Marketing teams are investing heavily in AI, but a new survey reveals that poor data quality is undermining those efforts. GrowthLoop's 2026 AI and Marketing Performance Index, conducted with Ascend2, surveyed over 300 marketers and data leaders across the U.S. and Canada. The core finding: despite 87% of marketers implementing AI in their processes, most are not seeing the expected returns because their underlying data is fragmented, stale, or incomplete.
The Data Bottleneck
More than 40% of respondents report stubbornly slow marketing cycles. The bigger problem: 77% say that tests which initially appear successful fail when scaled. Only 20% of marketers report high impact from their experimentation efforts, even though 58% spend a moderate or significant amount of time on testing. The disconnect is clear — teams are running experiments, but the results don't hold up because the data foundation is weak.
Causal Clarity Is Rare
Just 23% of marketers can reliably link their marketing actions to business outcomes. Most teams still rely on historical behavior patterns to guide decisions, optimizing for past performance rather than what actually drives results. This means AI tools are being fed data that reflects what happened, not what caused it. The report calls this a lack of "causal clarity" — a fundamental mismatch between how data is used and what marketers need to achieve.
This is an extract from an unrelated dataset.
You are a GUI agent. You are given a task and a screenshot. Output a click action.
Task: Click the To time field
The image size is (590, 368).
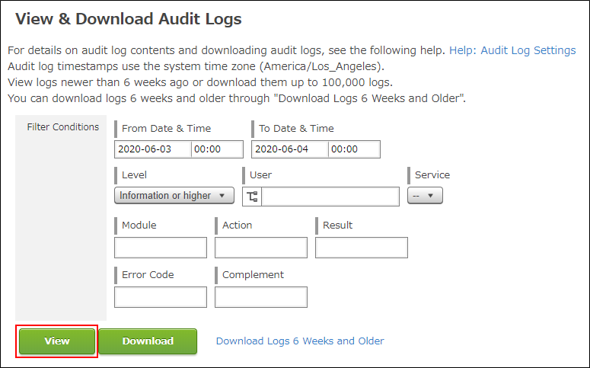coord(354,149)
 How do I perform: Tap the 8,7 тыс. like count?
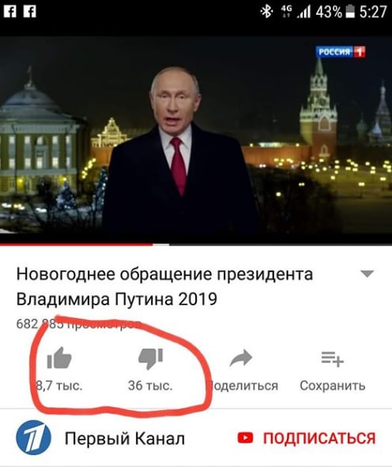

The Single Source of Truth Advantage
Companies with a fully centralized single source of truth (SSOT) for customer data reported significantly better outcomes. Those with a SSOT saw 44% revenue growth compared to 8% for those without. A SSOT also correlated with faster marketing cycles, more effective data usage, and stronger returns from experimentation. However, only 46% of organizations report having such a centralized system.
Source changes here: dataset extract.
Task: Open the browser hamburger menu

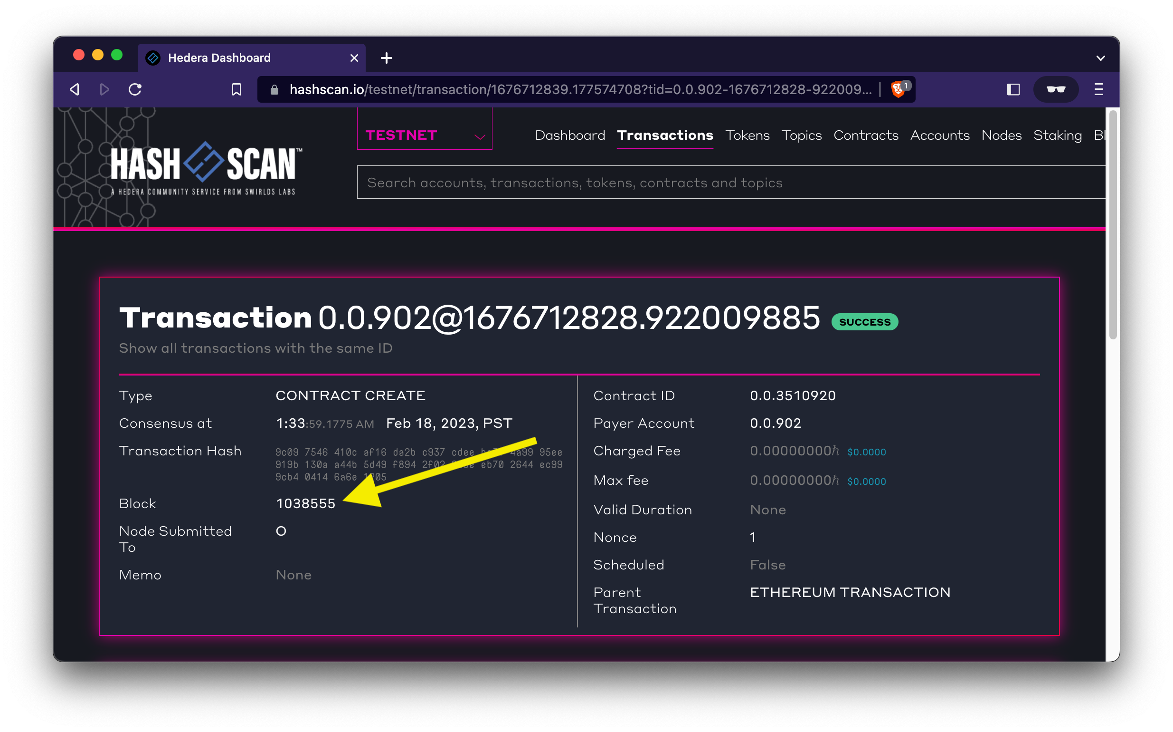Action: point(1099,90)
Real-Time Personalization Remains Aspirational
Despite industry hype, only 12% of marketers use mostly real-time signals to execute campaigns. The vast majority — 85% — rely on historical data or a mix of historical and real-time data. This suggests that real-time personalization, a key promise of AI-driven marketing, remains out of reach for most organizations due to data latency and fragmented systems.
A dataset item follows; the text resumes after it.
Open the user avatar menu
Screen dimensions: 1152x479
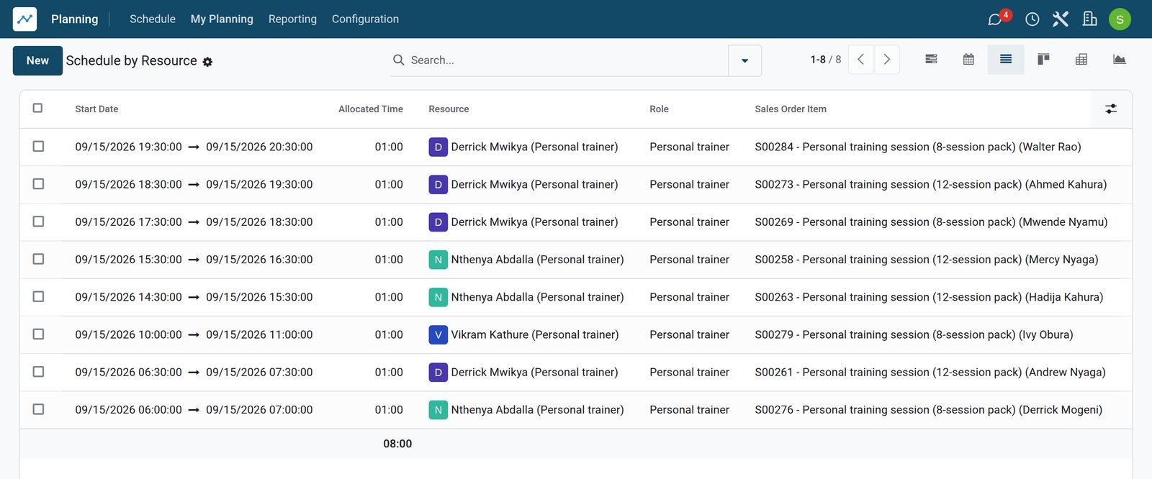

Where the Data Lives Matters
The location of the SSOT also affects performance. Organizations using data clouds or lakes for their source of truth were less likely to struggle with measuring impact (42% vs. 54%) and managing manual work (31% vs. 38%) compared to those relying on marketing suites. The report recommends bringing AI closer to the data source — running models directly within cloud data infrastructure — rather than moving data between fragmented systems.
Bottom Line
The 2026 AI and Marketing Performance Index makes a practical point: AI adoption alone doesn't solve marketing problems. Without clean, centralized, and causally linked data, even the best AI tools will produce unreliable results. Teams should prioritize data infrastructure — specifically a single source of truth in a data cloud or lake — before expecting AI to deliver on its personalization and experimentation promises.